### Set task 1
In the thread on TensorFlow shuffle buffer size, which function is suggested for plotting the distribution of labels over time?
### Set task 2
Name every distinct user who posts a comment in the thread on TensorFlow shuffle buffer size.
### Set task 3
Carry the thread on TensorFlow shuffle buffer size forward from its last line.

### Extract to read
[Begin]

Then say, how the second sample is chosen? Randomly chosen from the array `[filename_01001, ...filename_02000]`? Or being chosen in another way? Meanwhile, I don't understand why using cat image at the very beginning is problematic, and why does the very first sampling so important? — Bs He, Jul 10 '18 at 21:32
The next sample is always chosen from the buffer (of size 1000 here). So the first sample is taken from the first 1000 filenames. The buffer decreases to size 999, so it takes the next input (`filename_01001`) and adds it. The second sample is taken randomly from these 1000 filenames (1001 first filenames minus the first sample). — Olivier Moindrot, Jul 11 '18 at 09:07
The issue with this low buffer size is that you will only have cats in your first batches. So the model will trivially learn to predict only "cat". The best way to train the network is to have batches with the same amount of "cat" and "non cat". — Olivier Moindrot, Jul 11 '18 at 09:08
Does tensorflow has a direct way of plotting out the distribution of batches? — Elona Mishmika, Sep 11 '18 at 07:05
You could use `tf.summary.histogram` to plot the distribution of labels over time. — Olivier Moindrot, Sep 11 '18 at 08:07
@OlivierMoindrot, you mean greater than 2000 not 20000. I think it was a typo — LearnToGrow, Feb 21 '19 at 15:18
Not a typo :) The dataset has 10k images of each class so the total buffer size should be above 20k. But in the example above, I took a buffer size of 1k which is too low. — Olivier Moindrot, Feb 22 '19 at 09:04
I get the point that the buffer_size should be large enough that the first batch consists not only of the first class but then shouldn't we just set our buffer_size to something greater than the dataset size? — FlyingZipper, Jun 20 '19 at 22:30
Yes setting the buffer size to the dataset size is generally fine. Anything above the dataset size would be useless anyway (and unless you repeat your dataset before shuffling, the buffer could not be bigger than the dataset). — Olivier Moindrot, Jun 21 '19 at 08:12

score 7 · Answer 3 · answered Feb 08 '19 at 15:06

Code

import tensorflow as tf
def shuffle():
    ds = list(range(0,1000))
    dataset = tf.data.Dataset.from_tensor_slices(ds)
    dataset=dataset.shuffle(buffer_size=500)
    dataset = dataset.batch(batch_size=1)
    iterator = dataset.make_initializable_iterator()
    next_element=iterator.get_next()
    init_op = iterator.initializer
    with tf.Session() as sess:
        sess.run(init_op)
        for i in range(100):
            print(sess.run(next_element), end='')

shuffle()

[End]

### Raw data
[Begin]

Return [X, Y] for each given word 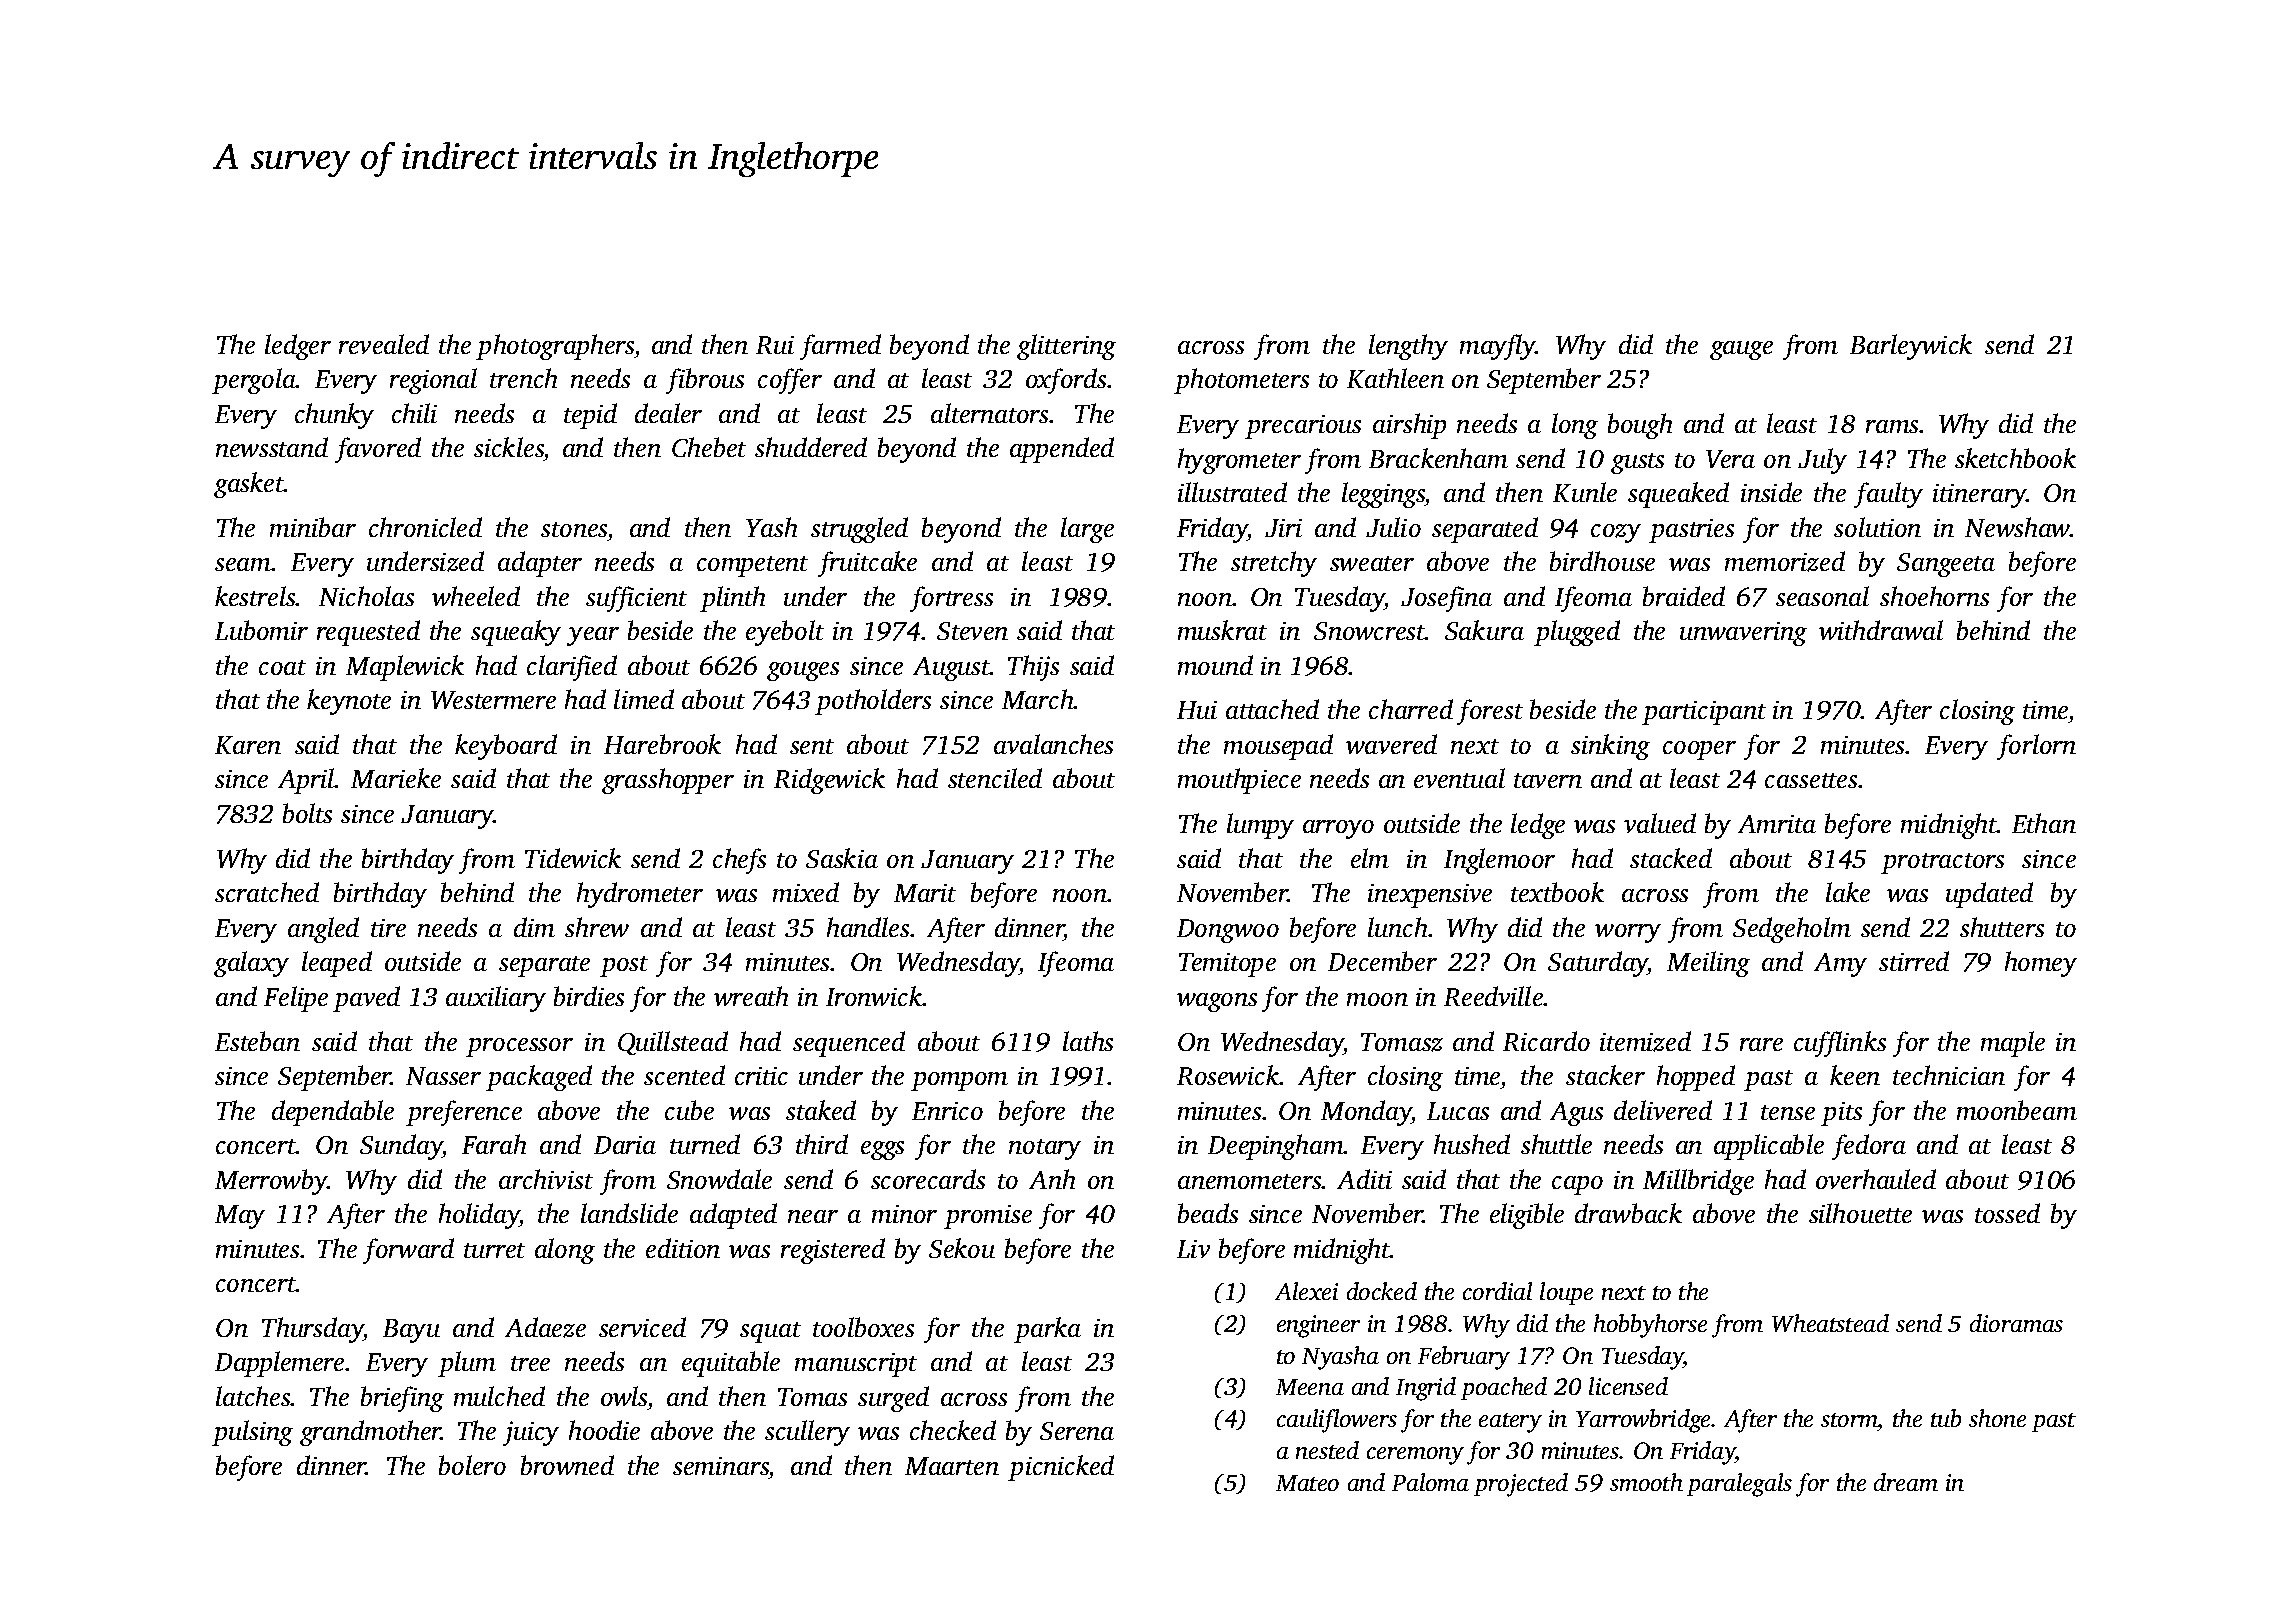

[End]

### Right answer 1
`tf.summary.histogram`

### Right answer 2
Bs He, Olivier Moindrot, Elona Mishmika, LearnToGrow, FlyingZipper

### Right answer 3
Output

[298][326][2][351][92][398][72][134][404][378][238][131][369][324][35][182][441][370][372][144][77][11][199][65][346][418][493][343][444][470][222][83][61][81][366][49][295][399][177][507][288][524][401][386][89][371][181][489][172][159][195][232][160][352][495][241][435][127][268][429][382][479][519][116][395][165][233][37][486][553][111][525][170][571][215][530][47][291][558][21][245][514][103][45][545][219][468][338][392][54][139][339][448][471][589][321][223][311][234][314]

This indicates that for every element yielded by the iterator, the buffer is being filled up with the respective next element of the dataset that wasn't in the buffer before. — Alex, Feb 18 '19 at 21:32

score 3 · Answer 4 · answered Jan 17 '19 at 22:27

I found that @olivier-moindrot is indeed correct, I tried the code provided by @Houtarou Oreki, using the modifications pointed by @max. The code I used was the following:

fake_data = np.concatenate((np.arange(1,500,1),np.zeros(500)))

dataset = tf.data.Dataset.from_tensor_slices(fake_data)
dataset=dataset.shuffle(buffer_size=100)
dataset = dataset.batch(batch_size=10)
iterator = dataset.make_initializable_iterator()
next_element=iterator.get_next()

init_op = iterator.initializer

with tf.Session() as sess:
    sess.run(init_op)
    for i in range(50):
        print(i)
        salida = np.array(sess.run(next_element))
        print(salida)
        print(salida.max())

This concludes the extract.